The Social Security Administration makes it clear how important this is in their publication What You Need to Know When You Get Retirement or Survivors Benefits.
“Even if you receive your benefits by direct deposit, Social Security must have your correct address so we can send letters and other important information to you. We’ll stop your benefits if we can’t contact you.”
Ouch! You don’t want that to happen.
Thankfully, it’s pretty easy and painless to get your address changed. You just have to choose which of these three approaches will work best for you.
Approach #1) Visit Your Local Social Security Office
If you’d like to see someone face to face when making the address change, your best bet will be visiting your local Social Security office. You’ll be able to verify the information was recorded properly and ask for a printout that will serve as your proof of the update.
However, you should be aware that this will not be your fastest option! The wait times can be more than an hour on busy days.
Approach #2) Call The Social Security Administration
If killing time in a waiting room is not your idea of efficiency, you may want to consider making a simple phone call. In my past experience, I’ve found that the Social Security Administration will change your address over the phone. This is easier than visiting your local office and waiting.
If you choose this route, here’s a tip. Call your local office instead of the main Social Security line. In many cases this will cut the wait times in half.
You can find their number by visiting this link: Social Security Office Locator
Approach #3) Use Your Social Security Online Account
If you have a computer, you should consider simply using my SSA to change your address. It only takes a few steps and you’ll be able to confirm the change immediately. (If you don’t have an online account with Social Security, I’ve created a step-by-step guide to setting one up HERE.)
This is by far the easiest approach. With just a few clicks you can make the address change and move on to more pressing issues.
Here’s a step-by-step guide.
If you want to see a step-by step video guide, go to the bottom of this article.
Visit www.ssa.gov/myaccount to get started.
Feel free to click the link. It will open Social Security’s website in a separate page so you can keep using this guide.
Once the page loads, simple click on the button labeled “Sign In or Create an Account.”
Type your username and password and click the button labeled “Sign In.”
In the third step, you need to read and agree to the my Social Security Terms of Service. Be sure to carefully read this page before clicking in the “I agree” box and then clicking “Next.”
Although you need to understand this information for yourself, here’s a summary of what you are agreeing to.

● ● ● ● ●

## To be done
A) List the three approaches to changing an address that the Social Security address excerpt gives.
B) Please reproduce the passage from the Social Security address excerpt starting at "Approach #1) Visit" and ending at "office and waiting.".

## Provided data
● ● ● ● ●

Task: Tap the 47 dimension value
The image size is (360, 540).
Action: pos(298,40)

● ● ● ● ●

## The results
A)
1. Visit Your Local Social Security Office
2. Call The Social Security Administration
3. Use Your Social Security Online Account

B)
Approach #1) Visit Your Local Social Security Office
If you’d like to see someone face to face when making the address change, your best bet will be visiting your local Social Security office. You’ll be able to verify the information was recorded properly and ask for a printout that will serve as your proof of the update.
However, you should be aware that this will not be your fastest option! The wait times can be more than an hour on busy days.
Approach #2) Call The Social Security Administration
If killing time in a waiting room is not your idea of efficiency, you may want to consider making a simple phone call. In my past experience, I’ve found that the Social Security Administration will change your address over the phone. This is easier than visiting your local office and waiting.